*Directions for this task*:
Find the line with "Tap the message icon in the janne rule" in the entries below, then reproduce it and every line after it down to and including the line with "Given: Click the user profile avatar icon", exactly.

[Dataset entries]
□ □ □ □ □

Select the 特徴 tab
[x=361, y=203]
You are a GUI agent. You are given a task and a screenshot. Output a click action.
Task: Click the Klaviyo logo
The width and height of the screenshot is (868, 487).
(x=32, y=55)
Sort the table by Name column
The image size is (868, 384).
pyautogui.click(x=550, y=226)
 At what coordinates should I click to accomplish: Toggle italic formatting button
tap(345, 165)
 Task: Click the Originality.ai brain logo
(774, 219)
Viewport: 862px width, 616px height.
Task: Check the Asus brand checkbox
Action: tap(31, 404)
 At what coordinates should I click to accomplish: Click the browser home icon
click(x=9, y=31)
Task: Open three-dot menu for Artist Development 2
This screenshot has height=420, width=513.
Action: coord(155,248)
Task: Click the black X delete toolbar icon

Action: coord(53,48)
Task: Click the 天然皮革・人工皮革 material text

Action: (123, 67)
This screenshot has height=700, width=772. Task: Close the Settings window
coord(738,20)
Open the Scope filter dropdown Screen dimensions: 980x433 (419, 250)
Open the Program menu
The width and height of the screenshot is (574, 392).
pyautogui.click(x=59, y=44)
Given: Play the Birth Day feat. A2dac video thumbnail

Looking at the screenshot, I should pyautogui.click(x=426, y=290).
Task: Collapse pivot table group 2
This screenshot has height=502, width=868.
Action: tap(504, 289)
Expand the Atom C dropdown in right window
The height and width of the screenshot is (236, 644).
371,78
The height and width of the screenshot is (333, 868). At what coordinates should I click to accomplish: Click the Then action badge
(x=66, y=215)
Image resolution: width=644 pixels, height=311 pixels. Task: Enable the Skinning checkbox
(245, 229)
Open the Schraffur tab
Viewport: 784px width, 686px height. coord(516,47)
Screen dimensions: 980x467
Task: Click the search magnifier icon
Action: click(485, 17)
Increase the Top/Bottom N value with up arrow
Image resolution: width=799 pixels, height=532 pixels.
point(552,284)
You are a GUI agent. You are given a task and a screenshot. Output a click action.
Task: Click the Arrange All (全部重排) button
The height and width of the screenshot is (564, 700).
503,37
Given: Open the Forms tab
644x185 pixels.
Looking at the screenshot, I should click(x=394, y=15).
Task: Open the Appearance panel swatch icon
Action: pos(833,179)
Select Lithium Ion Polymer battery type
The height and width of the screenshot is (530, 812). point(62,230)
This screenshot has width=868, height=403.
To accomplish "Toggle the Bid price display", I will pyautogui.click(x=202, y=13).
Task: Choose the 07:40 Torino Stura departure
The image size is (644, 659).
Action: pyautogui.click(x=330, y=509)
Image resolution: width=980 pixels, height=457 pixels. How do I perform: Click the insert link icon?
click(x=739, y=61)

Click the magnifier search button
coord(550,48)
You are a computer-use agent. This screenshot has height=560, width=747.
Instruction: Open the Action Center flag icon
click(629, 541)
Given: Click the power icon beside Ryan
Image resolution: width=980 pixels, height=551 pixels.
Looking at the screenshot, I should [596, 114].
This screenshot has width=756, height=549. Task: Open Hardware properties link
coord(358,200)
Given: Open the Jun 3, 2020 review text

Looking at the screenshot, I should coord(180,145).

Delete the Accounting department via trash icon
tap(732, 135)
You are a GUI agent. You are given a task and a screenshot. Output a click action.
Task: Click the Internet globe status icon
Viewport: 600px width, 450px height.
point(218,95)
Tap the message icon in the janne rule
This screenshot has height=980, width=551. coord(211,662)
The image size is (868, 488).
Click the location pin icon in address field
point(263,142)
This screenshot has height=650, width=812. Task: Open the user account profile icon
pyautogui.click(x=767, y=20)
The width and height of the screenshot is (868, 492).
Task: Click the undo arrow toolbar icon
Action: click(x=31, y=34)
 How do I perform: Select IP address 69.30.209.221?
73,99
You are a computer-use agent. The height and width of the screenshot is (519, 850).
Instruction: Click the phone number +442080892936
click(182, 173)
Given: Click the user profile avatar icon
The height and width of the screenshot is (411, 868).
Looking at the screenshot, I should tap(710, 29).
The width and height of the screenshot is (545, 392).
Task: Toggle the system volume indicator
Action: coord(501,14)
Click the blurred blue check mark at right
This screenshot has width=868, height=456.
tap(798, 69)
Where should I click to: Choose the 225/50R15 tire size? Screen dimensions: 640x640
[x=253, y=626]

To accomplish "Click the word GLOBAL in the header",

□ □ □ □ □

*Your response*:
Tap the message icon in the janne rule
This screenshot has height=980, width=551. coord(211,662)
The image size is (868, 488).
Click the location pin icon in address field
point(263,142)
This screenshot has height=650, width=812. Task: Open the user account profile icon
pyautogui.click(x=767, y=20)
The width and height of the screenshot is (868, 492).
Task: Click the undo arrow toolbar icon
Action: click(x=31, y=34)
 How do I perform: Select IP address 69.30.209.221?
73,99
You are a computer-use agent. The height and width of the screenshot is (519, 850).
Instruction: Click the phone number +442080892936
click(182, 173)
Given: Click the user profile avatar icon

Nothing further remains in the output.